Monday, August 24, 2020

ON TAKING OUR LEAP OF FAITH

I have learned to use my anger for good. . . . Without it, we would not be motivated to rise to a challenge. It is an energy that compels us to define what is just and unjust. — Gandhi

Literalism is usually the lowest and least level of meaning. -- Fr Richard Rohr

I am convinced that living by the Sermon on the Mount works for the good in us and for the benefit of humankind. 

Actually doing that, however, takes a lot of prep work starting with bringing our reasoning mind to agree with it...face it, taken literally, it doesn't offer a lot of comfort. To accept it as truth we must follow is an act of God, i.e., acceptance. It is that acceptance that opens the door for us to go deeper into higher consciousness, and the literal is transmuted into the spiritual. 

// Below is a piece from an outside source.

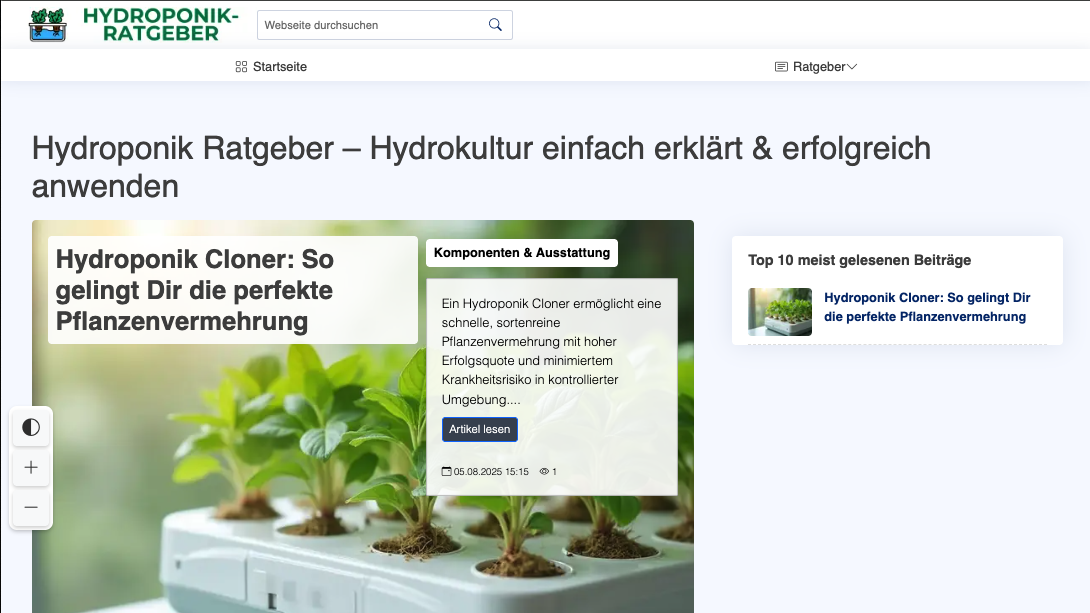Open the Startseite menu item
This screenshot has width=1090, height=613.
pyautogui.click(x=279, y=67)
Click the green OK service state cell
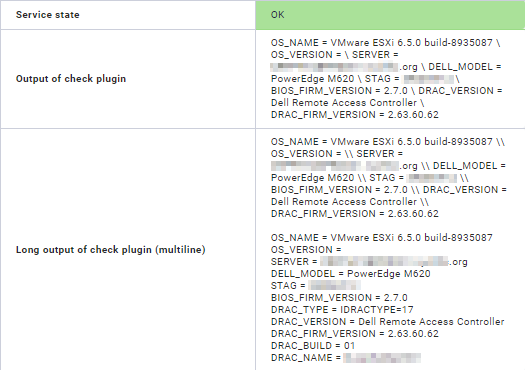This screenshot has width=525, height=370. 390,15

We begin our spiritual growth long before we know we have begun...in our teens, "letting" our best friend win a meaningless argument qualifies as a first step. We're beginning the arduous journey of detachment...letting go of self.  We start by going along to get along which is nothing but...what else?..getting over oneself, the very foundation of spiritual growth.

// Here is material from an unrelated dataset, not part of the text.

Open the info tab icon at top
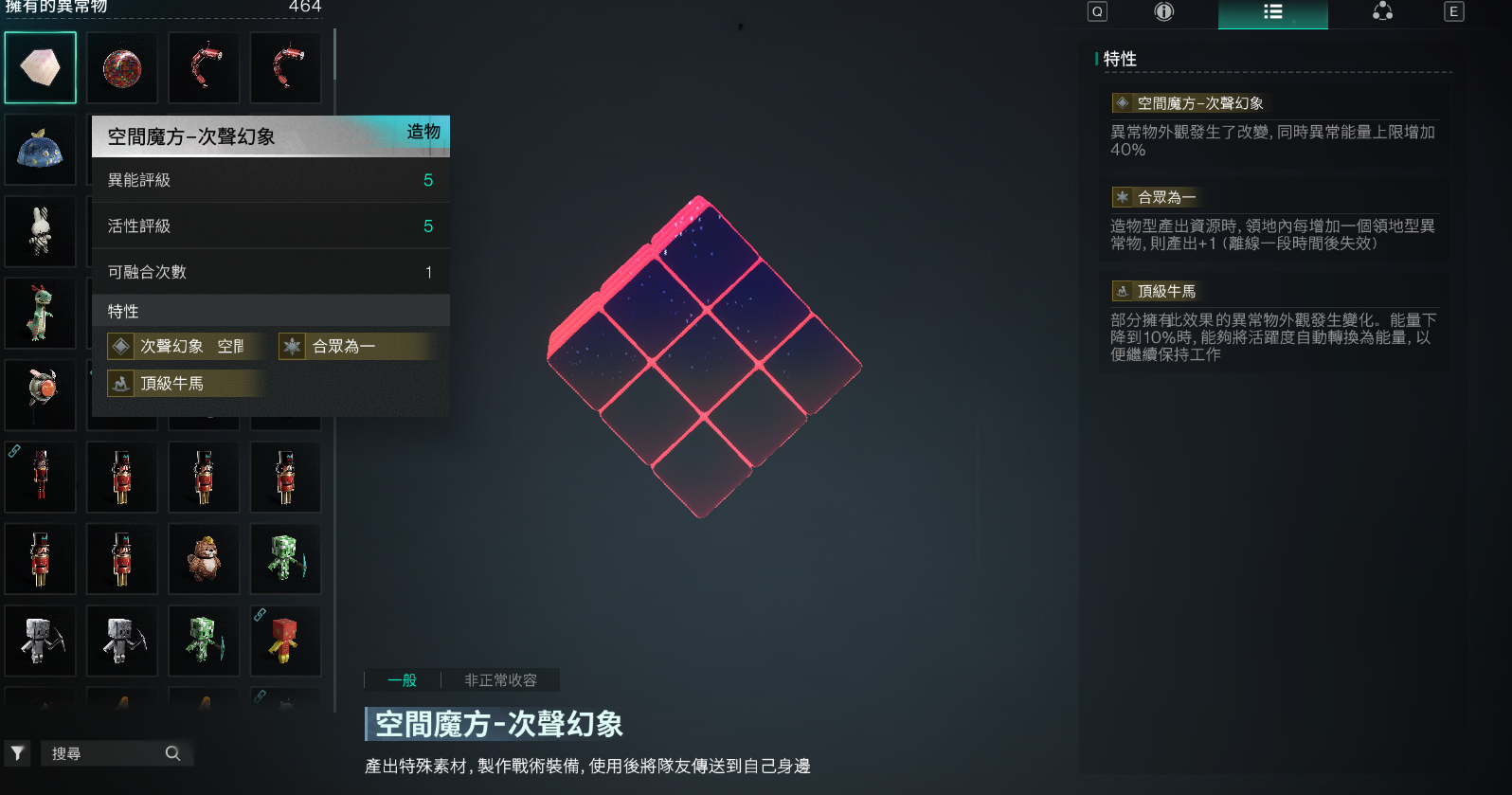This screenshot has width=1512, height=795. tap(1163, 12)
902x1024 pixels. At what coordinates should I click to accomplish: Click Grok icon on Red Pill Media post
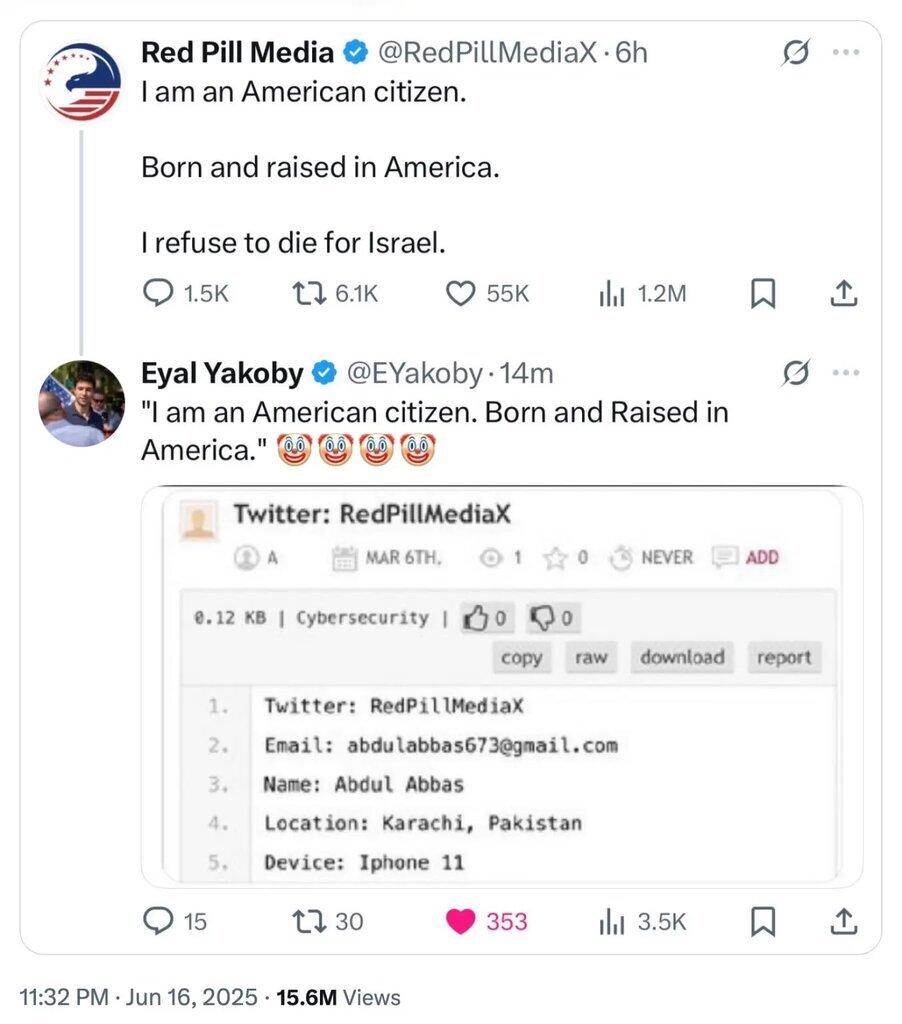tap(797, 53)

For example, resist not evil on its face, or to the reasoning mind, is to be a doormat, or better our world's carpet. Our unvarnished ego is geared one hundred percent to and for the benefit of "me," and if I'm the doormat, I welcome it. That is also known as being The Victim. 
 
Yet by a change of our mind, no longer self-driven but God-guided, to resist not evil in our raised consciousness is to love. There is nothing to resist, there is only God, Love. 

The fear we feel as we analyze this before having such a radical change of mind is God in camouflage...softening us for that exchange. Remembering don't analyze, utilize, we hold our nose and take a leap of faith.

There. Our bare beginning in becoming willing to live the Sermon on the Mount. We will spend our life trying to get back to that leap of faith.

Thank you.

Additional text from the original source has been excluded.